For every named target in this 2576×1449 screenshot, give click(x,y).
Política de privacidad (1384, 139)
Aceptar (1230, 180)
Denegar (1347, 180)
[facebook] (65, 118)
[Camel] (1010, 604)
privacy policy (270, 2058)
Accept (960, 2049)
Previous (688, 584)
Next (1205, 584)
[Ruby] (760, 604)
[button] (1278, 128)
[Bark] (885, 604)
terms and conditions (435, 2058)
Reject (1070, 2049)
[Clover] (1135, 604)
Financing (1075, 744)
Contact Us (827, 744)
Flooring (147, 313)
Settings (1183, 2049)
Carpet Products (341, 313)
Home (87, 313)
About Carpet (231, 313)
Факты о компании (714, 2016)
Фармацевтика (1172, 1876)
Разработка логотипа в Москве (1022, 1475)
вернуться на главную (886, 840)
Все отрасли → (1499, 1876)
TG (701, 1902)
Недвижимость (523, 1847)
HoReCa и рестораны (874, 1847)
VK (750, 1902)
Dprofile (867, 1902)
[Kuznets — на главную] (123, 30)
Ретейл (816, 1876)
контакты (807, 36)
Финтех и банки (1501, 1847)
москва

> [Exercise brief]: Everything in the records is to be copied exactly.

> [Exercise response]:
For every named target in this 2576×1449 screenshot, give click(x,y).
Política de privacidad (1384, 139)
Aceptar (1230, 180)
Denegar (1347, 180)
[facebook] (65, 118)
[Camel] (1010, 604)
privacy policy (270, 2058)
Accept (960, 2049)
Previous (688, 584)
Next (1205, 584)
[Ruby] (760, 604)
[button] (1278, 128)
[Bark] (885, 604)
terms and conditions (435, 2058)
Reject (1070, 2049)
[Clover] (1135, 604)
Financing (1075, 744)
Contact Us (827, 744)
Flooring (147, 313)
Settings (1183, 2049)
Carpet Products (341, 313)
Home (87, 313)
About Carpet (231, 313)
Факты о компании (714, 2016)
Фармацевтика (1172, 1876)
Разработка логотипа в Москве (1022, 1475)
вернуться на главную (886, 840)
Все отрасли → (1499, 1876)
TG (701, 1902)
Недвижимость (523, 1847)
HoReCa и рестораны (874, 1847)
VK (750, 1902)
Dprofile (867, 1902)
[Kuznets — на главную] (123, 30)
Ретейл (816, 1876)
контакты (807, 36)
Финтех и банки (1501, 1847)
москва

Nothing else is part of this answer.